• YOUR TASK: Copy the records below exactly.

• GIVEN DATA:
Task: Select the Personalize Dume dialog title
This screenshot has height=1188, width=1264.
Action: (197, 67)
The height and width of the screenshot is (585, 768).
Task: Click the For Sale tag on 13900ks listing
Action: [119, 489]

• EXERCISE RESULT:
Task: Select the Personalize Dume dialog title
This screenshot has height=1188, width=1264.
Action: (197, 67)
The height and width of the screenshot is (585, 768).
Task: Click the For Sale tag on 13900ks listing
Action: [119, 489]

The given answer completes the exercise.